There were a number of important methods that I was completely unaware of (ROC curves, MARS, Partial Least Squares) that it exposed me to.
The first few chapters on preprocessing are also extremely useful. Despite having gone through courses on the topic, there are so many algorithms where it’s important to account for skewness, normalize and scale. And while I knew this was important for algorithms that relied on distance metrics (k-means, kNN, for example) I didn’t know it was necessary for numerical stability in nearly as many algorithms as it is. Scaling with Box-Cox is extremely useful, whereas in classes I was just taught to visualize the data and play around with log or sqrt scalings until something looked like it was good.

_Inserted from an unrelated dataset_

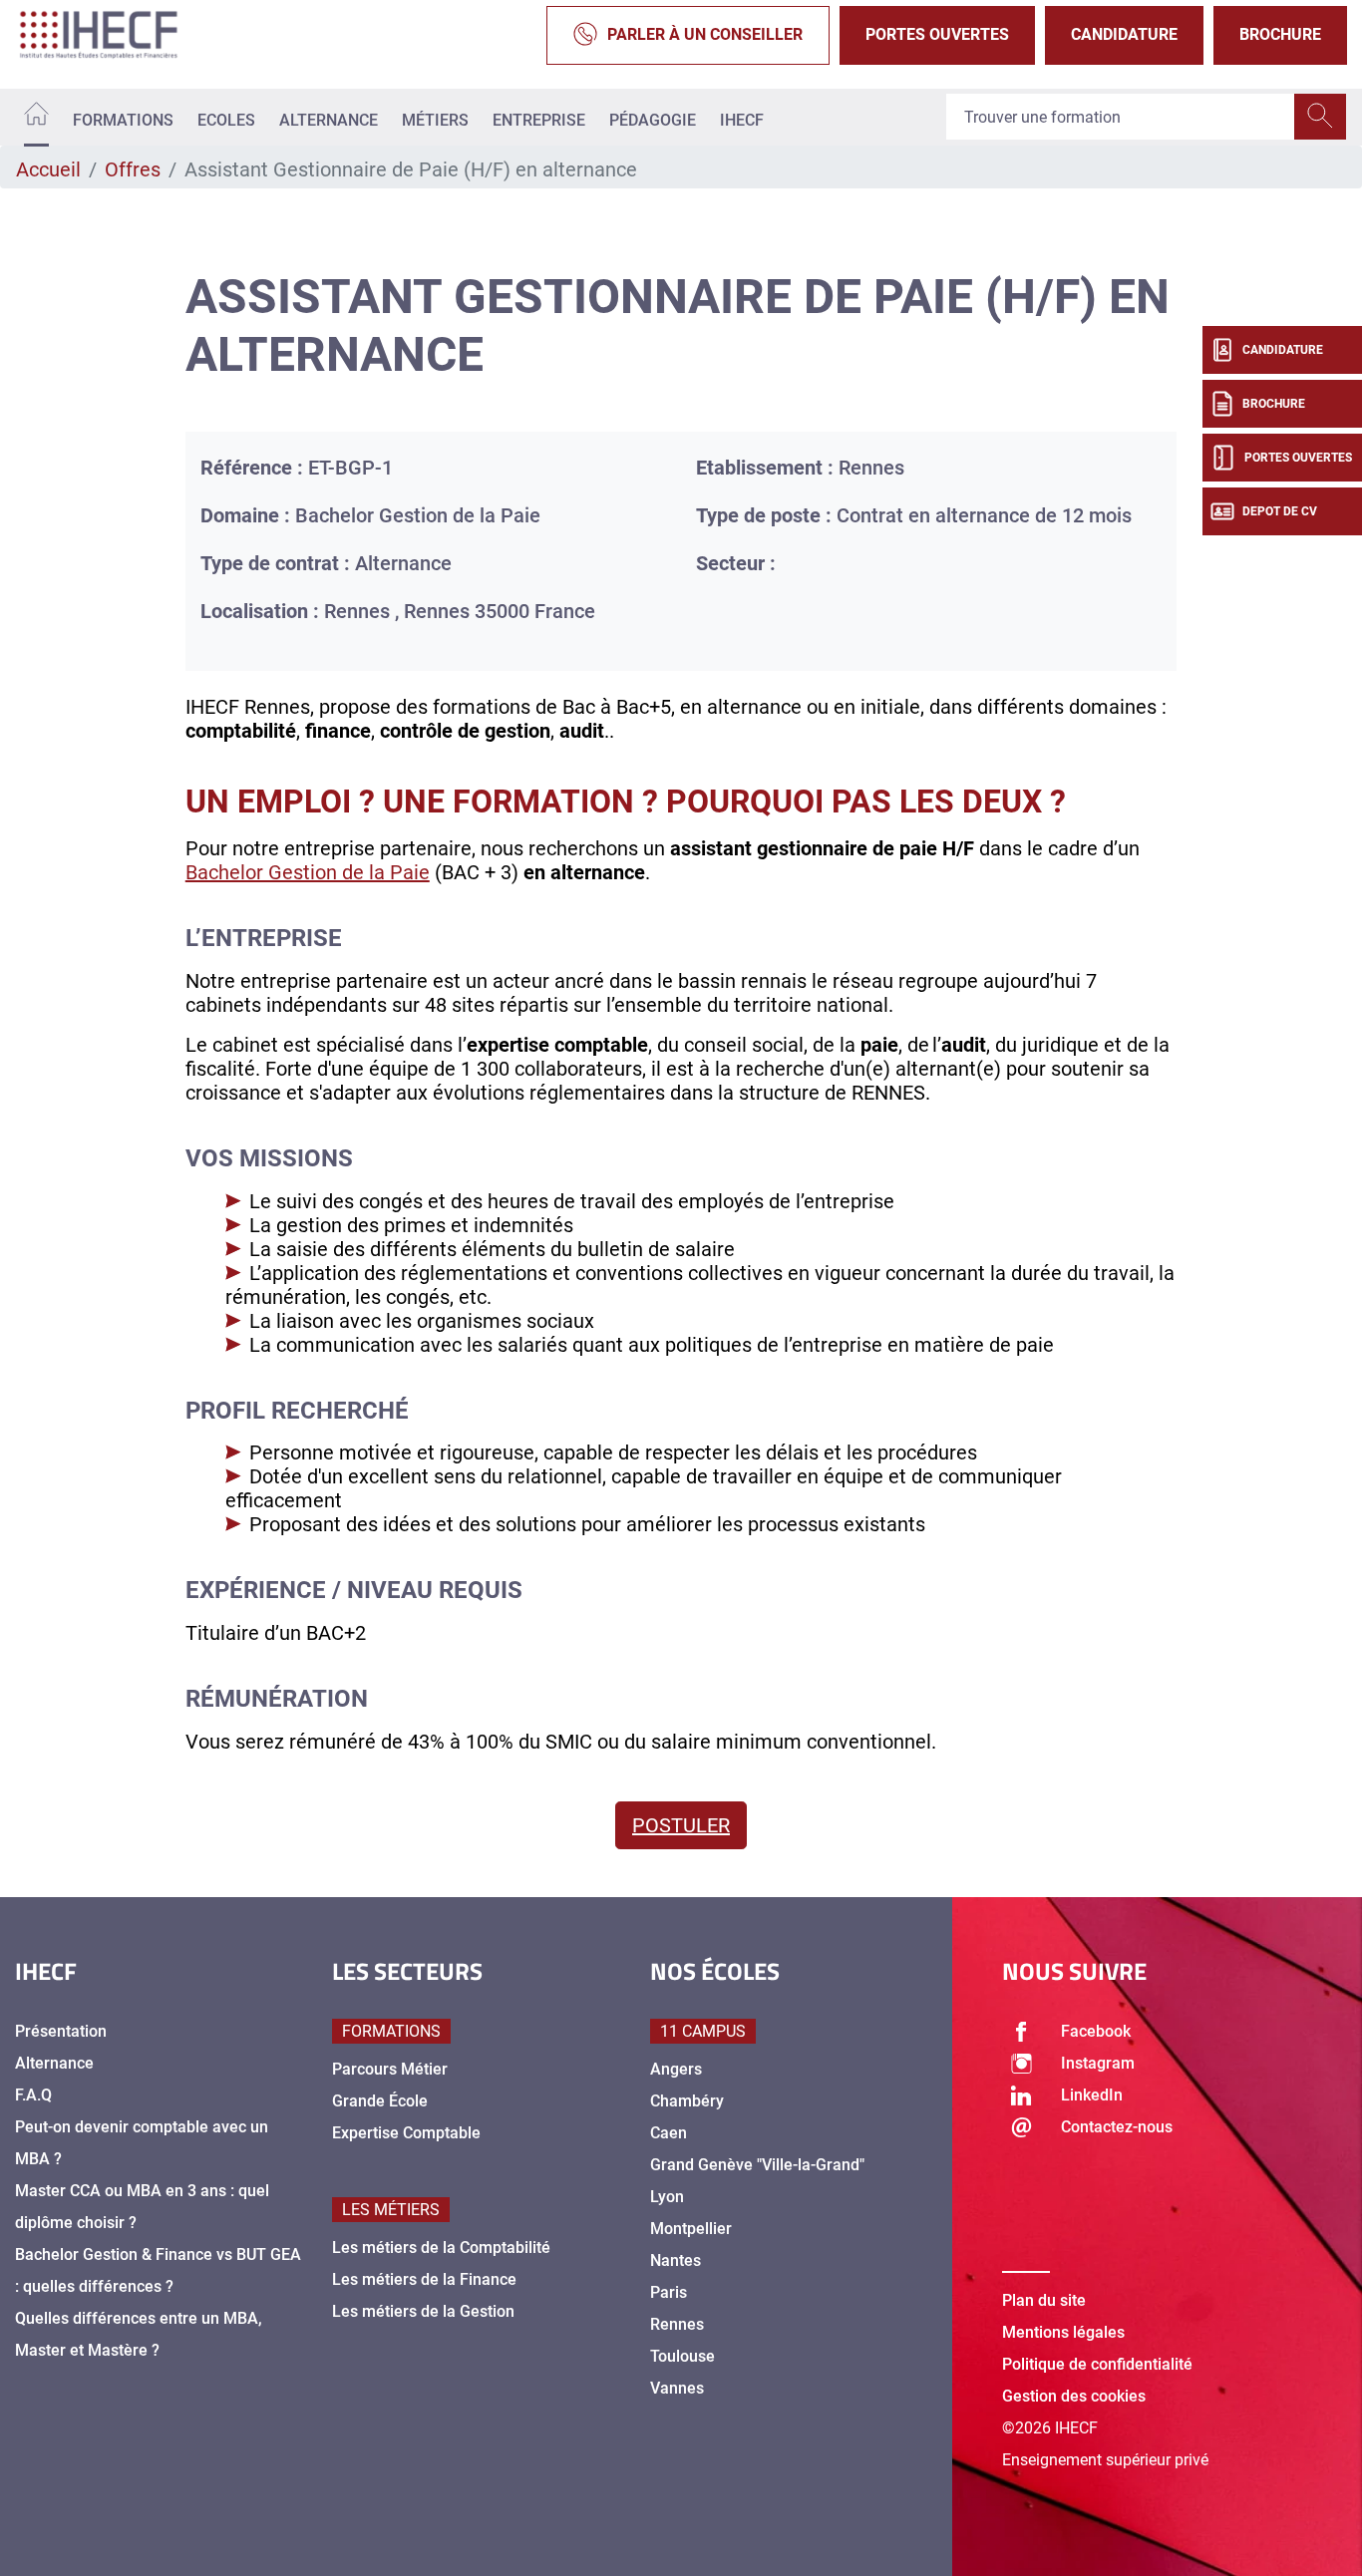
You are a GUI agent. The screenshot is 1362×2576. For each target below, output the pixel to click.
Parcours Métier (390, 2069)
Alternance (328, 120)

The detail on the upside and downside of each model as well as the insight into the functioning of each algorithm was extremely useful. Knowing exactly how a random forest or booster works was done in wonderful detail without being confusing or overly technical. Kuhn and Johnson’s explanations take concepts that could be extremely difficult to grasp and frame them in terms that are accessible.
Of all the machine learning books that I’ve read (Bishop’s Pattern Recognition and Machine Learning, Intro to Statistical Learning, Elements of Statistical Learning), this book did the best by far on the time investment vs outcome ratio. Highly recommend.